REQUIRED ACTION – Nothing but the lines from the one with "Reload the current page" through the last line of the data should be restated, each word for word.

ENTRIES SUPPLIED –
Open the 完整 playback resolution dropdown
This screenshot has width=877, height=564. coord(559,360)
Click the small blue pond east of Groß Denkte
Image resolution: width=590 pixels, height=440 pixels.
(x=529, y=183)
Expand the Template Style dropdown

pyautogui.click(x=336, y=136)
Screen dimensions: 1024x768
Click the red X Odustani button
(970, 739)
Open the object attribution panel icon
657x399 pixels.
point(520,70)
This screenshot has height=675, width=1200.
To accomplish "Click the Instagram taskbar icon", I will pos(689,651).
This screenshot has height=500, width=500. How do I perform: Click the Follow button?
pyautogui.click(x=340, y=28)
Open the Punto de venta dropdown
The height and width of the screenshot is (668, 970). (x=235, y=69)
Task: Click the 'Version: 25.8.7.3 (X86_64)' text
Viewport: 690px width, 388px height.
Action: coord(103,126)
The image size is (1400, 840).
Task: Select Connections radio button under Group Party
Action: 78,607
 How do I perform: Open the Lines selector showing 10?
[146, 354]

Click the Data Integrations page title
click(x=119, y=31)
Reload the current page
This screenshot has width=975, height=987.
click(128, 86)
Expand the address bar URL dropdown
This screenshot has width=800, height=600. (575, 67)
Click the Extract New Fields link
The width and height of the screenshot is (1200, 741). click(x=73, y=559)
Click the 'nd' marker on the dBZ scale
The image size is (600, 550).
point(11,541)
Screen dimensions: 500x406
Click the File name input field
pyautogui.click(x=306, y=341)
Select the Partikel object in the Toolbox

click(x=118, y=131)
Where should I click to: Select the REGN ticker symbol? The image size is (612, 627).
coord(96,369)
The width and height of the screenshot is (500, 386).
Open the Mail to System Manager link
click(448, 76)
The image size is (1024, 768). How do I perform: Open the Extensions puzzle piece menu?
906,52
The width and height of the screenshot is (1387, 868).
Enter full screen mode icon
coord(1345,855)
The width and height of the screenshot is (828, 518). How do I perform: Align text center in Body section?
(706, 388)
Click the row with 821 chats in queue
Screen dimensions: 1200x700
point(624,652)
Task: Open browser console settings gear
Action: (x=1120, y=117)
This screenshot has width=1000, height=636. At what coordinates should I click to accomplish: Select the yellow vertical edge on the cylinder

RESPONSE TO THE EXERCISE –
Reload the current page
This screenshot has width=975, height=987.
click(128, 86)
Expand the address bar URL dropdown
This screenshot has width=800, height=600. (575, 67)
Click the Extract New Fields link
The width and height of the screenshot is (1200, 741). click(x=73, y=559)
Click the 'nd' marker on the dBZ scale
The image size is (600, 550).
point(11,541)
Screen dimensions: 500x406
Click the File name input field
pyautogui.click(x=306, y=341)
Select the Partikel object in the Toolbox

click(x=118, y=131)
Where should I click to: Select the REGN ticker symbol? The image size is (612, 627).
coord(96,369)
The width and height of the screenshot is (500, 386).
Open the Mail to System Manager link
click(448, 76)
The image size is (1024, 768). How do I perform: Open the Extensions puzzle piece menu?
906,52
The width and height of the screenshot is (1387, 868).
Enter full screen mode icon
coord(1345,855)
The width and height of the screenshot is (828, 518). How do I perform: Align text center in Body section?
(706, 388)
Click the row with 821 chats in queue
Screen dimensions: 1200x700
point(624,652)
Task: Open browser console settings gear
Action: (x=1120, y=117)
This screenshot has width=1000, height=636. At what coordinates should I click to accomplish: Select the yellow vertical edge on the cylinder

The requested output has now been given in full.